Aussi énigmatiques que les colosses de l'île de Pâques, les monolithes sculptés d'Axoum, loin d'avoir livré tous leurs secrets, enfièvrent les esprits. Une certitude: ces obélisques funéraires, taillés dans une carrière distante de 4 kilomètres, coiffent les sépultures de rois, de princes et de nobles, dont ils attestent l'autorité et le prestige. Pour le reste… Réduits aux conjectures, les experts les plus chevronnés s'échinent en vain à décrypter leur mode d'érection. Technique aléatoire au demeurant: tout porte à croire que la «stèle n° 1», la plus haute (33 mètres) et la plus pesante, s'est effondrée dès son élévation, ou peu après. «Base trop étroite», diagnostique l'archéologue Tekle Hagos. Ci-gît pour l'éternité un rêve de grandeur désarticulé, livré aux lézards et aux écureuils, qui entraîna dans sa chute «le dolmen le plus massif de la planète» … Seule, parmi les vestiges gravés, la «n° 3» n'a jamais défailli, en dépit de son air penché. La légende veut qu'elle eût été dédiée à Ezana, ce roi converti au christianisme par deux marchands syriens, vers 330. Bientôt, son Dieu supplantera le panthéon païen des Axoumites, tandis que, sur les pièces de monnaie, la croix évince le croissant de lune et le disque solaire. La tradition, elle, a balayé d'emblée les doutes de la science: à l'en croire, la force émanant de l'Arche d'alliance, supposée recluse à jamais dans une chapelle proche, a suffi à dresser les monstres de granit.

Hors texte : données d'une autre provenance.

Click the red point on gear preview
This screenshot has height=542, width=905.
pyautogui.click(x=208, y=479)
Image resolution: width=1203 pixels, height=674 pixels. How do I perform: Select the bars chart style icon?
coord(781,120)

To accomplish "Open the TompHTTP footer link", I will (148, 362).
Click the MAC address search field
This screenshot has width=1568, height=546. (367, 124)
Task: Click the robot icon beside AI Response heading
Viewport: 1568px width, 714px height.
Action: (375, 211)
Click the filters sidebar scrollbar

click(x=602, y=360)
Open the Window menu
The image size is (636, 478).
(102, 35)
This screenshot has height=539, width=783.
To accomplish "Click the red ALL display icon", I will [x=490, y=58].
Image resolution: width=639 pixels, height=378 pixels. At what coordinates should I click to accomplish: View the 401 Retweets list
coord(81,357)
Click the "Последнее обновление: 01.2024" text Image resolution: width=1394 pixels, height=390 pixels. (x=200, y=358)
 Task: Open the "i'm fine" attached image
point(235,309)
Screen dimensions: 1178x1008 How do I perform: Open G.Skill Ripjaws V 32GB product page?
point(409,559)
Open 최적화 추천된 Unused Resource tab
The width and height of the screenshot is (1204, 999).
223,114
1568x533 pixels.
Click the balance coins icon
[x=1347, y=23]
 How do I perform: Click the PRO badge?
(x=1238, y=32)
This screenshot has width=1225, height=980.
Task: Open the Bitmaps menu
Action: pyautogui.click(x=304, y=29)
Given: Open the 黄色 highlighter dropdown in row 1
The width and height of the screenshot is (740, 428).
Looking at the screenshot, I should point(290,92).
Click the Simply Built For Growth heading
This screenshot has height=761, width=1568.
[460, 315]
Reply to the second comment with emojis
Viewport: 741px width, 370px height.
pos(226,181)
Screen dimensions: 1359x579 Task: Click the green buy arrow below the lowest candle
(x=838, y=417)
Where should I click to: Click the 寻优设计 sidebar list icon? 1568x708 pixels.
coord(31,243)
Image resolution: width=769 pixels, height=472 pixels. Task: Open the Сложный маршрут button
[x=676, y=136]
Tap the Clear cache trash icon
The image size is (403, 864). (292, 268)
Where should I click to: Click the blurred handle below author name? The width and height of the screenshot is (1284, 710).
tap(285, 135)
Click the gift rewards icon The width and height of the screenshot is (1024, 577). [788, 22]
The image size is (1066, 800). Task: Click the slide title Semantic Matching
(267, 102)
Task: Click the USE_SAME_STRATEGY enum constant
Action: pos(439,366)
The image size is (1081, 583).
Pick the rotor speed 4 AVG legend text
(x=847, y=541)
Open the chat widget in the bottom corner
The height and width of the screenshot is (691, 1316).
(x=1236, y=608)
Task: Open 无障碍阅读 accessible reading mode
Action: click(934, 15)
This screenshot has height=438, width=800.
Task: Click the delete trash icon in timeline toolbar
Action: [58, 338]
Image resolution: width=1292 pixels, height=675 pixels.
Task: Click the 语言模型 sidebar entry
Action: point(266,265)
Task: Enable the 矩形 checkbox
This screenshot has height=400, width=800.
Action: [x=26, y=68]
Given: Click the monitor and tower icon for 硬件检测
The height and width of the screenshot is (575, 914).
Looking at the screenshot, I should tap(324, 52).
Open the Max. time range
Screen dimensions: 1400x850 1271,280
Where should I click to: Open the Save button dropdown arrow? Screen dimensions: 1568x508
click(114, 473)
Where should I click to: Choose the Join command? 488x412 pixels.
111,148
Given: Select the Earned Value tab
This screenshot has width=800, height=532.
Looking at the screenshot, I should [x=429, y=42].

Quand, dès l'aurore du 14 juillet, septième jour du septième mois de l'année vu d'ici, une marée de pieux orthodoxes vêtus de blanc afflue au pied d'un sycomore majestueux, le tabot orné de velours brodé que brandit le célébrant n'est donc qu'une réplique. Par quel prodige le coffret où Moïse enferma les tables de la Loi que Dieu lui dicta a-t-il échoué sur les hauteurs du Tigré? Résumons. Lorsque la reine de Saba, censée avoir régné ici un millénaire avant Jésus-Christ, se rend à Jérusalem à l'invitation du roi Salomon, Cupidon veille. De l'idylle entre la souveraine et son hôte naîtra le futur Ménélik Ier. Adulte, l'héritier rejoint son géniteur et embrasse le judaïsme, mais décline le statut d'héritier. Sur le chemin du retour, il découvre qu'un de ses compagnons de voyage, fils d'un grand prêtre, a emporté l'Arche sacrée. Et seuls des songes divins apaiseront son courroux et celui de Salomon. Epopée fabuleuse, consignée dans le Kebra Negast (La Gloire des rois), chronique rédigée au Moyen Age… A propos d'arche, une légende tenace soutient qu'Axoum fut fondée par l'arrière-petit-fils de Noé. D'autres récits attribuent à Moïse une épouse éthiopienne et au prophète Mohammed une nourrice d'Abyssinie. Plus tard, l'Europe médiévale s'enflammera pour l'épopée du Prêtre Jean, qui aurait régenté un empire chrétien vaste et prospère, au-delà des limites du monde connu. En clair, en Ethiopie.

Post-scriptum
L'Ethiopie compte huit sites classés au Patrimoine mondial par l'Unesco. Axoum, les églises souterraines de Lalibela, la ville fortifiée de Gondar, les mystérieux monuments sculptés de Tiya, les vallées de l'Awash et de l'Omo, la région du Semien et, depuis juillet, la ville de Harar, capitale d'un royaume musulman.